There are variations in the procedure order, length, and instruments used. Therefore, rather than having a single model, we hypothesized that the highly individualized model by light fine-tuning for each surgeon performs better. We adopted a “pre-training and minimum fine-tuning” strategy, and we achieved good estimation without further data labeling work and efficient process flow. Our strategy can be reproduced by starting from a pre-training base model, and then using very lightweight fine-tuning of < 50 videos for each specified surgeon to realize the transfer of the model parameter. Especially for the videos near the duration distribution center, the prediction error is small. However, for the videos with uncommon durations (e.g., too long or short), the model may have large prediction errors. This can be caused by the data imbalance, i.e., the model will be adjusted to better fit into most samples during the training process while ignoring some uncommon cases.

We have several observations in fine-tuning strategy that can perform well with small samples, still there were better outcome with more samples were available. For example, surgeon 2 has video samples of n = 128 and the fine-tuning results are better than those of surgeon 3 who has less number for fine-tuning (n = 27). If we aim for the model to achieve high accuracy, it can be fine-tuned with at least 100 videos from each surgeon. We consider it is still a reasonable number for additional annotation workload, as this model only requires the starting frame and the ending frame for training the model.

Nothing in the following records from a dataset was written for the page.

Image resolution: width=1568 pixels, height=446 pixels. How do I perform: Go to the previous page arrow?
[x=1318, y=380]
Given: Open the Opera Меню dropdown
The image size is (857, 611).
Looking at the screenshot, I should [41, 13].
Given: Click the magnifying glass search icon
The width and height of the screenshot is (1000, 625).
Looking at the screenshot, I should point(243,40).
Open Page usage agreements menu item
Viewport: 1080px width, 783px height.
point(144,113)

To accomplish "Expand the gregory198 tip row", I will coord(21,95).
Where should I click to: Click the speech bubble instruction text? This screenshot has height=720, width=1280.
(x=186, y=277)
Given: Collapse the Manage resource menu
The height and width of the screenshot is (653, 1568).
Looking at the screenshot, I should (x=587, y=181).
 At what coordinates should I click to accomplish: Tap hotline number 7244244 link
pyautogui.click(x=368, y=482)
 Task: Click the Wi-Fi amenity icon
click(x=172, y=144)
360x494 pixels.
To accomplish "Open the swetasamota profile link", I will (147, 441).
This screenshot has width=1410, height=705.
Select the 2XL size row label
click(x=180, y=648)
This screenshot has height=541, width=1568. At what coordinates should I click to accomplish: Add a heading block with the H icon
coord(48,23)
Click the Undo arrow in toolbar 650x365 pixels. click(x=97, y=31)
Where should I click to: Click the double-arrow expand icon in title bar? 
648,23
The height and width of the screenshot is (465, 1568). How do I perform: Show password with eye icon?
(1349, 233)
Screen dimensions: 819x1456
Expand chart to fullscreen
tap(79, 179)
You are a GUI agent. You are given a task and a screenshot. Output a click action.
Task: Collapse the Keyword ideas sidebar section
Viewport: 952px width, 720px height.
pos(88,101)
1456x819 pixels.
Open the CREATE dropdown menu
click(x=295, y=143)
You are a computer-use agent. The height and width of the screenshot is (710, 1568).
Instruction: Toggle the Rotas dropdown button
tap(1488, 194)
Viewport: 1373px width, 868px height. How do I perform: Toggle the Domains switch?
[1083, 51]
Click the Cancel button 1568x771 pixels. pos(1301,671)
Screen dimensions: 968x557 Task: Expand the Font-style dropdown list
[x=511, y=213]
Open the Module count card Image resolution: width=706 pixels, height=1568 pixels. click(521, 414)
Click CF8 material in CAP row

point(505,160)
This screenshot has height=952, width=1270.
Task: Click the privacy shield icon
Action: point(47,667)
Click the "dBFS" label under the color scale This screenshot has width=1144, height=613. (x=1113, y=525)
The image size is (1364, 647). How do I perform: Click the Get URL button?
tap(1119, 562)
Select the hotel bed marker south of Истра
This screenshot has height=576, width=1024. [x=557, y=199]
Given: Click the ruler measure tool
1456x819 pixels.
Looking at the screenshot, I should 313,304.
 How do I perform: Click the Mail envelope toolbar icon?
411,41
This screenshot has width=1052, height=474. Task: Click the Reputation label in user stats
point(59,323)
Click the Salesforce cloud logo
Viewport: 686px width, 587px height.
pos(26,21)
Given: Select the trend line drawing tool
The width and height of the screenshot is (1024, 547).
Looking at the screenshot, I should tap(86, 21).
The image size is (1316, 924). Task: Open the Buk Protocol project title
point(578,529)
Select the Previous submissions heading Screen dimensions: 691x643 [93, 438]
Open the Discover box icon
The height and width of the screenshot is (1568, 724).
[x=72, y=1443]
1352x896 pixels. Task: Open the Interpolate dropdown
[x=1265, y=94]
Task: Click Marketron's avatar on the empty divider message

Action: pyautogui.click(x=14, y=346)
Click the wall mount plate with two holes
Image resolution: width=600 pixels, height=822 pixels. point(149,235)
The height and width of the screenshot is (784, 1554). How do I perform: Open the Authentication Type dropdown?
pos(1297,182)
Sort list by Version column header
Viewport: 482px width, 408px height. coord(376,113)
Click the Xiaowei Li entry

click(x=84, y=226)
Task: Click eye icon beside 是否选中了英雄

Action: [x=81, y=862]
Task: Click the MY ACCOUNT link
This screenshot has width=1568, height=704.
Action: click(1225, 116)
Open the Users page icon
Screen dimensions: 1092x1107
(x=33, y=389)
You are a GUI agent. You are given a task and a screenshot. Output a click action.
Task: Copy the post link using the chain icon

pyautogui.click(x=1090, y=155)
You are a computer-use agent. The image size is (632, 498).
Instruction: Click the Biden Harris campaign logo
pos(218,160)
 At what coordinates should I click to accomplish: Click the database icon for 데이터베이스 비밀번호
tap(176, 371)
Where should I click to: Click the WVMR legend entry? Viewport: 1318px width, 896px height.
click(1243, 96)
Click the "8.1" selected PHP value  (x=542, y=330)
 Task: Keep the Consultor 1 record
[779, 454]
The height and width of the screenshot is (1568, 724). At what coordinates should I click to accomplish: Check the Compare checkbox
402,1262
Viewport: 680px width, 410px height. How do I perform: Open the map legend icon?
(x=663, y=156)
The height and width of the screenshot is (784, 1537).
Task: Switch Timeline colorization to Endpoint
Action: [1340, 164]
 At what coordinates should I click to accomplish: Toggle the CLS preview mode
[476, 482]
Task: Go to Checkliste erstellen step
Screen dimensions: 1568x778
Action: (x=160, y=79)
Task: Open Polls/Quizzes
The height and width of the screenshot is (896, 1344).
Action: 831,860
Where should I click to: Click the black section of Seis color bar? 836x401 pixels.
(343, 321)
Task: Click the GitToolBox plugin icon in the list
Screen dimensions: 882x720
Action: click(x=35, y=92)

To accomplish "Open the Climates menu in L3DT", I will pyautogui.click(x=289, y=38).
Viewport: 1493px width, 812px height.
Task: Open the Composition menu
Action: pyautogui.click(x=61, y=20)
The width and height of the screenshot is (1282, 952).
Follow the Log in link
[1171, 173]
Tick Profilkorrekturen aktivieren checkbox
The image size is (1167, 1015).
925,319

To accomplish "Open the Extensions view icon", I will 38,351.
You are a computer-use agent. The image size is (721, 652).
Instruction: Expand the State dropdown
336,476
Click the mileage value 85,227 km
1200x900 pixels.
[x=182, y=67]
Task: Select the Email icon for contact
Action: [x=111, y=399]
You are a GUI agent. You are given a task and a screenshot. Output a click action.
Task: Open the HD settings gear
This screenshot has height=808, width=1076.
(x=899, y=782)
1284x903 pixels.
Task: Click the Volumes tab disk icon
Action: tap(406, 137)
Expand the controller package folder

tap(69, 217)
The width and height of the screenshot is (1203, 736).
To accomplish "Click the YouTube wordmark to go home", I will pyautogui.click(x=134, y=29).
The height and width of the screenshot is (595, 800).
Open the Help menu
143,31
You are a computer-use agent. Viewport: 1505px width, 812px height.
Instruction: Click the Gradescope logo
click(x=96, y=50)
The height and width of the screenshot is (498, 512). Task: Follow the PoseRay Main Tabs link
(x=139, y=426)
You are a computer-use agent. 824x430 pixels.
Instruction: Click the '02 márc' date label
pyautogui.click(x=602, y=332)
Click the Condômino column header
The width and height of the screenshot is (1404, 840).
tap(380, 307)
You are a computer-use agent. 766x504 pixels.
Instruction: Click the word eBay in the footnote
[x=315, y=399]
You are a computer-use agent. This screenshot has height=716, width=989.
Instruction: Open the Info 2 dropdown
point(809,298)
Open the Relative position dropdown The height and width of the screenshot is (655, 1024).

The limitations of this study should be stated. Firstly, more variation in the dataset will contribute to the analysis of robust RSD estimation for cataract surgery videos. Our dataset has 2,620 ophthalmic cataract surgery videos of four surgeons collected from three different hospitals with relatively experienced surgical skills. For transferability experiments, we only have three surgeons. We will add more surgeons for future studies with various experiences, especially less experienced surgeons. Additional experimental subjects will increase the robustness of the proposed method. Secondly, we only used ResNet-18 as the feature extractor in our model construction. Generally, a larger backbone (e.g. ResNet-50) will enhance the fitting ability of the model. However, we train the model in an end-to-end manner and the real-time prediction task maximally requires the whole video as the input. The GPU memory limited the selection of the backbone.

Conclusions

In this paper, we designed an end-to-end trainable regression model to realize a real-time estimation of the remaining surgical duration for cataract surgery. In an open-source dataset Cataract-101, our RSD method outperforms the best competitor by 4.9 s. We also released a custom dataset with 2620 surgery videos to explore the limitation of previous works. The experimental results prove that the proposed method has a low prediction error (MAE of 19.4 s) and can be easily transferred among different surgeons with minimum fine-tuning. We believe this method can contribute to expanding the potential of utilizing real-time RSD information for surgical training and optimization of surgical facilities and resources.